╭──

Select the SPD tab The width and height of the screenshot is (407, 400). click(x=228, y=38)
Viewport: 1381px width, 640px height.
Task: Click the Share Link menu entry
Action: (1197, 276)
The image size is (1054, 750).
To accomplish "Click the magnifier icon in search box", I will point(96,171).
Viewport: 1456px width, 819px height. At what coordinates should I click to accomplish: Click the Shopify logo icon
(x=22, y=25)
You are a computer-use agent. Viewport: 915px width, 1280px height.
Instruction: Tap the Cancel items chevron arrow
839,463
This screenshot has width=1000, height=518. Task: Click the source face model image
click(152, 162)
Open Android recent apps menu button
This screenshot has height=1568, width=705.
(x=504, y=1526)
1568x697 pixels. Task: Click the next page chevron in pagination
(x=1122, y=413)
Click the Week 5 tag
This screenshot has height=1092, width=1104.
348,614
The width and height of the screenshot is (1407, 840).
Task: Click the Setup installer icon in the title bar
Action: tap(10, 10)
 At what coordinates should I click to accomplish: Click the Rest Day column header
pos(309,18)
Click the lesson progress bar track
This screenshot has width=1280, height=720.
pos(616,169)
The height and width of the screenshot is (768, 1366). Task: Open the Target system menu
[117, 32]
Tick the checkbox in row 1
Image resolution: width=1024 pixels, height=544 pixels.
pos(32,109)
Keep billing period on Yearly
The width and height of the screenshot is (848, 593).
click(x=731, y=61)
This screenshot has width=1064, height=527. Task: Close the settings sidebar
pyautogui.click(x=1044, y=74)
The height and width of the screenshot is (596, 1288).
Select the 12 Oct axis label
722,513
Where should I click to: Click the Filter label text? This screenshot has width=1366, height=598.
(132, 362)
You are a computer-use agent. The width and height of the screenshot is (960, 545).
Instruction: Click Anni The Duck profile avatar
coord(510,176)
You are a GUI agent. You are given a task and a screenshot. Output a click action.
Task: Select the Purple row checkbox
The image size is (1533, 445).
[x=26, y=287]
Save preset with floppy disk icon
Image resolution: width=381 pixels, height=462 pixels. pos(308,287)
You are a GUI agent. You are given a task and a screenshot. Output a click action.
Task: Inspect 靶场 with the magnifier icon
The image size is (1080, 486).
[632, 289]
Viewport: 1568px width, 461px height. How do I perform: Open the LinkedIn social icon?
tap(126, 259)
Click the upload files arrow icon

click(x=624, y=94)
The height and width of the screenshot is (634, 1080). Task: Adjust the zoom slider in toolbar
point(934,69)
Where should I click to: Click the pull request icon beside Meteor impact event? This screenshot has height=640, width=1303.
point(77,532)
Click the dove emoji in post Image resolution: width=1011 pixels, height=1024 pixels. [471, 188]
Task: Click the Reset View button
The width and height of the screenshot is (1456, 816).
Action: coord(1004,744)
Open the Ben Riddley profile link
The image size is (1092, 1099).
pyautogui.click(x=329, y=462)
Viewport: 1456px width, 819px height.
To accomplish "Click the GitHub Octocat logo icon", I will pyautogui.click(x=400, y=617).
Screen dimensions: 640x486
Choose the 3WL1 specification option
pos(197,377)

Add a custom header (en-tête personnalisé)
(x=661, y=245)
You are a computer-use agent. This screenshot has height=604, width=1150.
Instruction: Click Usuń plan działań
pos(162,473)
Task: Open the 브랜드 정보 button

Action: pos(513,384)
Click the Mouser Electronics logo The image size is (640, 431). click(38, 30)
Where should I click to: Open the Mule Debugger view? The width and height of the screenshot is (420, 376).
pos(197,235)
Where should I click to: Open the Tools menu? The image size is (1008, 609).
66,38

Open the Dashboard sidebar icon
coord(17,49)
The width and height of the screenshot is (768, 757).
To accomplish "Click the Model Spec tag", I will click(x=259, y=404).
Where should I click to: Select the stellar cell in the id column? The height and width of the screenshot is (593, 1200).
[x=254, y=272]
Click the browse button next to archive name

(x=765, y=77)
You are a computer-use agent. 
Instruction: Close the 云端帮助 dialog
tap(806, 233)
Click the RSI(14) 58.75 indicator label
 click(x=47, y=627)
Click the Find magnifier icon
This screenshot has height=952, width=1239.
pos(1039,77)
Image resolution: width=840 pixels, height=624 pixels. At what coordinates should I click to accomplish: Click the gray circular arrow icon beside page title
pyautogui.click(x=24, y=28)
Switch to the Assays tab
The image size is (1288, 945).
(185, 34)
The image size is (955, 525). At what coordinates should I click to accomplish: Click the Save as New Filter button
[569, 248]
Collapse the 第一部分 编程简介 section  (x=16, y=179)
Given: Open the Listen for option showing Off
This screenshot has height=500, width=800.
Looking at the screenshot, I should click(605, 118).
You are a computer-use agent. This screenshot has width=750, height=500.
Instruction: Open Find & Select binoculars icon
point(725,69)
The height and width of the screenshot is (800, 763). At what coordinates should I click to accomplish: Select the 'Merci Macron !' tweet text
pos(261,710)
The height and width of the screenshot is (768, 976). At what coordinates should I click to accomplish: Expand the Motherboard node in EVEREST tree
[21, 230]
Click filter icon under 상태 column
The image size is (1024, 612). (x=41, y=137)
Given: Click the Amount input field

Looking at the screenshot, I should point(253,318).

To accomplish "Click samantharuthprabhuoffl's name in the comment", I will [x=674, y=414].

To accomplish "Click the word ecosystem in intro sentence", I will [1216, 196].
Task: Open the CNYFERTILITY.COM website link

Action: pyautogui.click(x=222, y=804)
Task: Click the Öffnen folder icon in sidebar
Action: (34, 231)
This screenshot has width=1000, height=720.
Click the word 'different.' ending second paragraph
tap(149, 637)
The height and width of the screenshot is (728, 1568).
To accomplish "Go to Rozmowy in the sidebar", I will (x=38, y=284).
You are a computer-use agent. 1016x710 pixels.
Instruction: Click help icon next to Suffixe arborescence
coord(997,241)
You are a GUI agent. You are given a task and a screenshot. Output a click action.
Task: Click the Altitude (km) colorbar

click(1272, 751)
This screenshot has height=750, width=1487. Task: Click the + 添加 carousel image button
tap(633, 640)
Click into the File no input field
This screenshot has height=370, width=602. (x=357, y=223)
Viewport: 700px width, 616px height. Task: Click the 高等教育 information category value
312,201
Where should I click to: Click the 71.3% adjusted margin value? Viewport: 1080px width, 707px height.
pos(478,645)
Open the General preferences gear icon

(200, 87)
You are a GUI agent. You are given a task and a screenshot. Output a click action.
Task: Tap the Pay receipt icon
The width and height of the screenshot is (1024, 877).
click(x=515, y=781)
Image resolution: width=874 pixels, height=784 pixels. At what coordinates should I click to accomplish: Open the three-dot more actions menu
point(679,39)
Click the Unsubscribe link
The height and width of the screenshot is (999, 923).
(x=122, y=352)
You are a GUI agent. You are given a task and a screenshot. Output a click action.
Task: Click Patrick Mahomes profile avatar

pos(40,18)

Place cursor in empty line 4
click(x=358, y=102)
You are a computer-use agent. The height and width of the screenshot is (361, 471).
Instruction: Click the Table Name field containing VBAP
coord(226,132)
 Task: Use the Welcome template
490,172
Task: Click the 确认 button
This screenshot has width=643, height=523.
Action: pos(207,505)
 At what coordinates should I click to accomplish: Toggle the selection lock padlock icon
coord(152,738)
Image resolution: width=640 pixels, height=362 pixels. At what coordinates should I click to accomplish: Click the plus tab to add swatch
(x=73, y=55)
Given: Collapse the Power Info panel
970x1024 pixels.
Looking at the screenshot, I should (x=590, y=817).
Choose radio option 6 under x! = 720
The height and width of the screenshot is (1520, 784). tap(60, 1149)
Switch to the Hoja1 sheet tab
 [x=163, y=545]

╰──

*EXERCISE DESCRIPTION:* Restate the whole set of entries exactly.

*RESPONSE AREA:*
Select the SPD tab The width and height of the screenshot is (407, 400). click(x=228, y=38)
Viewport: 1381px width, 640px height.
Task: Click the Share Link menu entry
Action: (1197, 276)
The image size is (1054, 750).
To accomplish "Click the magnifier icon in search box", I will point(96,171).
Viewport: 1456px width, 819px height. At what coordinates should I click to accomplish: Click the Shopify logo icon
(x=22, y=25)
You are a computer-use agent. Viewport: 915px width, 1280px height.
Instruction: Tap the Cancel items chevron arrow
839,463
This screenshot has width=1000, height=518. Task: Click the source face model image
click(152, 162)
Open Android recent apps menu button
This screenshot has height=1568, width=705.
(x=504, y=1526)
1568x697 pixels. Task: Click the next page chevron in pagination
(x=1122, y=413)
Click the Week 5 tag
This screenshot has height=1092, width=1104.
348,614
The width and height of the screenshot is (1407, 840).
Task: Click the Setup installer icon in the title bar
Action: tap(10, 10)
 At what coordinates should I click to accomplish: Click the Rest Day column header
pos(309,18)
Click the lesson progress bar track
This screenshot has width=1280, height=720.
pos(616,169)
The height and width of the screenshot is (768, 1366). Task: Open the Target system menu
[117, 32]
Tick the checkbox in row 1
Image resolution: width=1024 pixels, height=544 pixels.
pos(32,109)
Keep billing period on Yearly
The width and height of the screenshot is (848, 593).
click(x=731, y=61)
This screenshot has width=1064, height=527. Task: Close the settings sidebar
pyautogui.click(x=1044, y=74)
The height and width of the screenshot is (596, 1288).
Select the 12 Oct axis label
722,513
Where should I click to: Click the Filter label text? This screenshot has width=1366, height=598.
(132, 362)
You are a computer-use agent. The width and height of the screenshot is (960, 545).
Instruction: Click Anni The Duck profile avatar
coord(510,176)
You are a GUI agent. You are given a task and a screenshot. Output a click action.
Task: Select the Purple row checkbox
The image size is (1533, 445).
[x=26, y=287]
Save preset with floppy disk icon
Image resolution: width=381 pixels, height=462 pixels. pos(308,287)
You are a GUI agent. You are given a task and a screenshot. Output a click action.
Task: Inspect 靶场 with the magnifier icon
The image size is (1080, 486).
[632, 289]
Viewport: 1568px width, 461px height. How do I perform: Open the LinkedIn social icon?
tap(126, 259)
Click the upload files arrow icon

click(x=624, y=94)
The height and width of the screenshot is (634, 1080). Task: Adjust the zoom slider in toolbar
point(934,69)
Where should I click to: Click the pull request icon beside Meteor impact event? This screenshot has height=640, width=1303.
point(77,532)
Click the dove emoji in post Image resolution: width=1011 pixels, height=1024 pixels. [471, 188]
Task: Click the Reset View button
The width and height of the screenshot is (1456, 816).
Action: coord(1004,744)
Open the Ben Riddley profile link
The image size is (1092, 1099).
pyautogui.click(x=329, y=462)
Viewport: 1456px width, 819px height.
To accomplish "Click the GitHub Octocat logo icon", I will pyautogui.click(x=400, y=617).
Screen dimensions: 640x486
Choose the 3WL1 specification option
pos(197,377)

Add a custom header (en-tête personnalisé)
(x=661, y=245)
You are a computer-use agent. This screenshot has height=604, width=1150.
Instruction: Click Usuń plan działań
pos(162,473)
Task: Open the 브랜드 정보 button

Action: pos(513,384)
Click the Mouser Electronics logo The image size is (640, 431). click(38, 30)
Where should I click to: Open the Mule Debugger view? The width and height of the screenshot is (420, 376).
pos(197,235)
Where should I click to: Open the Tools menu? The image size is (1008, 609).
66,38

Open the Dashboard sidebar icon
coord(17,49)
The width and height of the screenshot is (768, 757).
To accomplish "Click the Model Spec tag", I will click(x=259, y=404).
Where should I click to: Select the stellar cell in the id column? The height and width of the screenshot is (593, 1200).
[x=254, y=272]
Click the browse button next to archive name

(x=765, y=77)
You are a computer-use agent. 
Instruction: Close the 云端帮助 dialog
tap(806, 233)
Click the RSI(14) 58.75 indicator label
 click(x=47, y=627)
Click the Find magnifier icon
This screenshot has height=952, width=1239.
pos(1039,77)
Image resolution: width=840 pixels, height=624 pixels. At what coordinates should I click to accomplish: Click the gray circular arrow icon beside page title
pyautogui.click(x=24, y=28)
Switch to the Assays tab
The image size is (1288, 945).
(185, 34)
The image size is (955, 525). At what coordinates should I click to accomplish: Click the Save as New Filter button
[569, 248]
Collapse the 第一部分 编程简介 section  (x=16, y=179)
Given: Open the Listen for option showing Off
This screenshot has height=500, width=800.
Looking at the screenshot, I should click(605, 118).
You are a computer-use agent. This screenshot has width=750, height=500.
Instruction: Open Find & Select binoculars icon
point(725,69)
The height and width of the screenshot is (800, 763). At what coordinates should I click to accomplish: Select the 'Merci Macron !' tweet text
pos(261,710)
The height and width of the screenshot is (768, 976). At what coordinates should I click to accomplish: Expand the Motherboard node in EVEREST tree
[21, 230]
Click filter icon under 상태 column
The image size is (1024, 612). (x=41, y=137)
Given: Click the Amount input field

Looking at the screenshot, I should point(253,318).

To accomplish "Click samantharuthprabhuoffl's name in the comment", I will [x=674, y=414].

To accomplish "Click the word ecosystem in intro sentence", I will [1216, 196].
Task: Open the CNYFERTILITY.COM website link

Action: pyautogui.click(x=222, y=804)
Task: Click the Öffnen folder icon in sidebar
Action: (34, 231)
This screenshot has width=1000, height=720.
Click the word 'different.' ending second paragraph
tap(149, 637)
The height and width of the screenshot is (728, 1568).
To accomplish "Go to Rozmowy in the sidebar", I will (x=38, y=284).
You are a computer-use agent. 1016x710 pixels.
Instruction: Click help icon next to Suffixe arborescence
coord(997,241)
You are a GUI agent. You are given a task and a screenshot. Output a click action.
Task: Click the Altitude (km) colorbar

click(1272, 751)
This screenshot has height=750, width=1487. Task: Click the + 添加 carousel image button
tap(633, 640)
Click into the File no input field
This screenshot has height=370, width=602. (x=357, y=223)
Viewport: 700px width, 616px height. Task: Click the 高等教育 information category value
312,201
Where should I click to: Click the 71.3% adjusted margin value? Viewport: 1080px width, 707px height.
pos(478,645)
Open the General preferences gear icon

(200, 87)
You are a GUI agent. You are given a task and a screenshot. Output a click action.
Task: Tap the Pay receipt icon
The width and height of the screenshot is (1024, 877).
click(x=515, y=781)
Image resolution: width=874 pixels, height=784 pixels. At what coordinates should I click to accomplish: Open the three-dot more actions menu
point(679,39)
Click the Unsubscribe link
The height and width of the screenshot is (999, 923).
(x=122, y=352)
You are a GUI agent. You are given a task and a screenshot. Output a click action.
Task: Click Patrick Mahomes profile avatar

pos(40,18)

Place cursor in empty line 4
click(x=358, y=102)
You are a computer-use agent. The height and width of the screenshot is (361, 471).
Instruction: Click the Table Name field containing VBAP
coord(226,132)
 Task: Use the Welcome template
490,172
Task: Click the 确认 button
This screenshot has width=643, height=523.
Action: pos(207,505)
 At what coordinates should I click to accomplish: Toggle the selection lock padlock icon
coord(152,738)
Image resolution: width=640 pixels, height=362 pixels. At what coordinates should I click to accomplish: Click the plus tab to add swatch
(x=73, y=55)
Given: Collapse the Power Info panel
970x1024 pixels.
Looking at the screenshot, I should (x=590, y=817).
Choose radio option 6 under x! = 720
The height and width of the screenshot is (1520, 784). tap(60, 1149)
Switch to the Hoja1 sheet tab
 [x=163, y=545]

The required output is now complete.